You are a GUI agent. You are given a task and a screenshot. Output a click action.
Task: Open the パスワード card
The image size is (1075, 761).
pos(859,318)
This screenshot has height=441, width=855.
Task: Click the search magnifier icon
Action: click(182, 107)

WHAT IS EXPECTED
A faithful copy of the whole listing is needed.

TASK RESPONSE
You are a GUI agent. You are given a task and a screenshot. Output a click action.
Task: Open the パスワード card
The image size is (1075, 761).
pos(859,318)
This screenshot has height=441, width=855.
Task: Click the search magnifier icon
Action: click(182, 107)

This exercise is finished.